The AKC has grouped all of the breeds that it registers into seven categories, or groups, roughly based on function and heritage. Breeds are grouped together because they share traits of form and function or a common heritage.
The Transylvanian Hound is an ancient Hungarian hunter created by special climate, terrain and hunting conditions. His whole appearance reflects nobility and harmony. Due to his medium-size, his body is athletic, lean, muscular, and exaggerated, and his movement is balanced and elegant. Its basic nature is calm, balanced yet firm, temperamental and adaptable. Their playful nature makes them an ideal family favorite. Because of their balance and friendliness, they can be kept both in an apartment or house. His courage and loyalty make him a good guard.
This scent hound is a basic dog, but it can also be used for retrieval. Hunting in a group or alone, you will hear a far-ranging, high, ringing tone indicating the direction of the game. Working far from the farm, they developed problem-solving abilities and through the centuries have become highly intelligent.

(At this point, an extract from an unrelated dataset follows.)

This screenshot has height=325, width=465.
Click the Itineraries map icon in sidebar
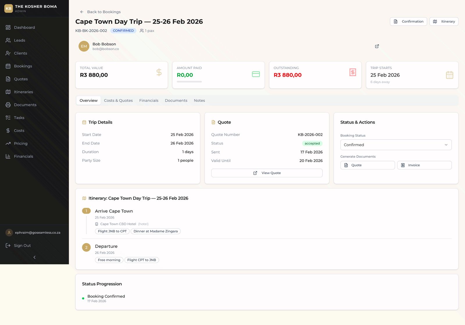(8, 92)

The Transylvanian Hound should do well on a high-quality dog food, whether commercially manufactured or home-prepared with your veterinarian’s supervision and approval. Any diet should be appropriate to the dog’s age (puppy, adult, or senior). Some dogs are prone to getting overweight, so watch your dog’s calorie consumption and weight level. Treats can be an important aid in training, but giving too many can cause obesity. Learn about which human foods are safe for dogs, and which are not. Check with your vet if you have any concerns about your dog’s weight or diet. Clean, fresh water should be available at all times.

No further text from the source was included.